WHAT YOU WILL DO ::
Reproduce the listing lines verbatim, starting with the line that contains "Click the Вид" and going on through the line that contains "[x=12, y=47]".

AVAILABLE DATA ::
_ _ _
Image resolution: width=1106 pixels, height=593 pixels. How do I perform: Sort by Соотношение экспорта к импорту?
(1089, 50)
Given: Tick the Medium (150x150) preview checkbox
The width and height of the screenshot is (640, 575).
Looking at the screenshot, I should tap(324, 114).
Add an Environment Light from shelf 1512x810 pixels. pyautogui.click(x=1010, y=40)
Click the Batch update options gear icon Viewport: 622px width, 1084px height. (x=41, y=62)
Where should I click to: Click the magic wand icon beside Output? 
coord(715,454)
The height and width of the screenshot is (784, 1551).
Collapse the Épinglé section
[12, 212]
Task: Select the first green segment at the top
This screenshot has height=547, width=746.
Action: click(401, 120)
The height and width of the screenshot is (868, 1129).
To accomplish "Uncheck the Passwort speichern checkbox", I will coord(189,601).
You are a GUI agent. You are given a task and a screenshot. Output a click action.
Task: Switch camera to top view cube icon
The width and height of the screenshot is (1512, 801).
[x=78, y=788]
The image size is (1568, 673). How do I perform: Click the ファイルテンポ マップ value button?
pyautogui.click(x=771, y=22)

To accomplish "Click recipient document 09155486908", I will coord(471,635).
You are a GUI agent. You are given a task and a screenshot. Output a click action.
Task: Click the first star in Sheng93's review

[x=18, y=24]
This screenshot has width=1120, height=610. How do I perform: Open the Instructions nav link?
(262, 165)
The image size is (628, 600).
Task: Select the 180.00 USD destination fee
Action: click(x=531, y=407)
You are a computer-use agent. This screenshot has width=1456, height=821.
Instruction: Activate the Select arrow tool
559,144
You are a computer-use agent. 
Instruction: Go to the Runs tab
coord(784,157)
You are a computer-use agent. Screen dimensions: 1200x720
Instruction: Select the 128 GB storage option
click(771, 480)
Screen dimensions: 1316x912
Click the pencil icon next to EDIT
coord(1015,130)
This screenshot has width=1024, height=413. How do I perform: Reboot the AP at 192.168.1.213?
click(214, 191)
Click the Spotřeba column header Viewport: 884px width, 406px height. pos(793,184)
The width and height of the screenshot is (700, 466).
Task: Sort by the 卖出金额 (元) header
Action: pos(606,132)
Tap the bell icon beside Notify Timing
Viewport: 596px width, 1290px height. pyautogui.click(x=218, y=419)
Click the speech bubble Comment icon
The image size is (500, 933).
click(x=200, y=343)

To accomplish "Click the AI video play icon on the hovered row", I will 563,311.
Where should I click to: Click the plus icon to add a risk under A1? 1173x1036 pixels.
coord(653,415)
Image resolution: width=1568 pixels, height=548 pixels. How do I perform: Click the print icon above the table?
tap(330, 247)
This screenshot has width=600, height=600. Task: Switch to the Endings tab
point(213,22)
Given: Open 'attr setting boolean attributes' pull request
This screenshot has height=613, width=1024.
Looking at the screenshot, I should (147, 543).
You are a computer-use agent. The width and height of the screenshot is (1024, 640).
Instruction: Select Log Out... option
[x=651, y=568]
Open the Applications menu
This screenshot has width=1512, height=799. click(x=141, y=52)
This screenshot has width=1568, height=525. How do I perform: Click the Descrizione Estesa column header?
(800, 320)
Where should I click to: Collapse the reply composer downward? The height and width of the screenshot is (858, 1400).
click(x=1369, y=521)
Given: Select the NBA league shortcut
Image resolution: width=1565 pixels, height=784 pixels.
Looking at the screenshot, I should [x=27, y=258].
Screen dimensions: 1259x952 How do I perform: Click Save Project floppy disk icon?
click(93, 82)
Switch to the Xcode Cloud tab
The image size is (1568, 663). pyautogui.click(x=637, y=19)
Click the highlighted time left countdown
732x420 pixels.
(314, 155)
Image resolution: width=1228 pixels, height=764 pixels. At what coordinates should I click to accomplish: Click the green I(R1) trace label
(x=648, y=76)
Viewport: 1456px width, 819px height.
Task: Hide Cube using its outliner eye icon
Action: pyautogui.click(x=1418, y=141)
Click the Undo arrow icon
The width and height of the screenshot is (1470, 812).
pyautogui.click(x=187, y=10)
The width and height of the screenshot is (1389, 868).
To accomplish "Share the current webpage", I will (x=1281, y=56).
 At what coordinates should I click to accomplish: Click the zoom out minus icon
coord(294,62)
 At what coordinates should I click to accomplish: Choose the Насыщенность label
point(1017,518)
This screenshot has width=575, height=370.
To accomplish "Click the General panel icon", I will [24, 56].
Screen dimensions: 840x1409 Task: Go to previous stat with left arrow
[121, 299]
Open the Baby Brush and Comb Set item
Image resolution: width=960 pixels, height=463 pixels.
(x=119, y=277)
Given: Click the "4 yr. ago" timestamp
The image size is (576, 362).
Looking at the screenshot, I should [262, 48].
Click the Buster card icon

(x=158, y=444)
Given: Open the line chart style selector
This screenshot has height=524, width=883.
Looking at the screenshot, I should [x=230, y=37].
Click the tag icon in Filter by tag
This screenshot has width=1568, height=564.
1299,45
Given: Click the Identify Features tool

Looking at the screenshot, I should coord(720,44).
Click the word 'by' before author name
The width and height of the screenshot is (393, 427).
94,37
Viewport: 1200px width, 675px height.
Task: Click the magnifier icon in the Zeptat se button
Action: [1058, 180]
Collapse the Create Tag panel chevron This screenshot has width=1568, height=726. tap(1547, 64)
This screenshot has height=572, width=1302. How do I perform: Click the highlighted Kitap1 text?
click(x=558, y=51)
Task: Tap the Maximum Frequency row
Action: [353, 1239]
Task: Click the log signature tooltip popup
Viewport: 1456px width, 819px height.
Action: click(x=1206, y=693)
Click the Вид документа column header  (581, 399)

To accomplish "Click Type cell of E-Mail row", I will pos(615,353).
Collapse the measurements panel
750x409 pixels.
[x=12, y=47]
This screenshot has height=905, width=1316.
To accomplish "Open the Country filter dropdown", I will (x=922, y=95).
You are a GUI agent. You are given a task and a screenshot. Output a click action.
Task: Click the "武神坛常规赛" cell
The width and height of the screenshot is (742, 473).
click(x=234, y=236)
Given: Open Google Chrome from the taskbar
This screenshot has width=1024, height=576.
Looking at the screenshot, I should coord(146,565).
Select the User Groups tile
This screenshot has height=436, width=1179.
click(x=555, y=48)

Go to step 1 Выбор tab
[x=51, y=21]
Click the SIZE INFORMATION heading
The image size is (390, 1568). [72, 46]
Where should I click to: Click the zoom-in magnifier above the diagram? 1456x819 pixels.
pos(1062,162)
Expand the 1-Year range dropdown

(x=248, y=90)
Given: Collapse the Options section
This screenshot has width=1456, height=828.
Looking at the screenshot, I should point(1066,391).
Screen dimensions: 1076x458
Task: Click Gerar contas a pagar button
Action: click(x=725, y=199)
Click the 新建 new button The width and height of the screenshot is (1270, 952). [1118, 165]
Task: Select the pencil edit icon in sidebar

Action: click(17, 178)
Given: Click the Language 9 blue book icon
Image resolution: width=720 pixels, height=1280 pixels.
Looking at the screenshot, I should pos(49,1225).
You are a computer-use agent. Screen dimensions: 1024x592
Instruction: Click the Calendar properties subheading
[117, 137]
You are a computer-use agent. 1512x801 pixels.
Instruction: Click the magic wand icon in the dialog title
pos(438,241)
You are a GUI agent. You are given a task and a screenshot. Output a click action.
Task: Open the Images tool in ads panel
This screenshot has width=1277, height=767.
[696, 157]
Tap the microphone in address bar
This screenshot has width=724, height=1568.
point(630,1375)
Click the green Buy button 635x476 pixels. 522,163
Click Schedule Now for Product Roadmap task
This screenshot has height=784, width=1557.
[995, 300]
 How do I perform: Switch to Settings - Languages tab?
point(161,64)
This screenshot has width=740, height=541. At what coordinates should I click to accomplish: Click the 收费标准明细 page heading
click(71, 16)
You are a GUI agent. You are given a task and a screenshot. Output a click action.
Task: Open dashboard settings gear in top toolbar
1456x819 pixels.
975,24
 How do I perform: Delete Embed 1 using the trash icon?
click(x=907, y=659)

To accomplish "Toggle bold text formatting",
_ _ _
TASK RESPONSE ::
Click the Вид документа column header  (581, 399)

To accomplish "Click Type cell of E-Mail row", I will pos(615,353).
Collapse the measurements panel
750x409 pixels.
[x=12, y=47]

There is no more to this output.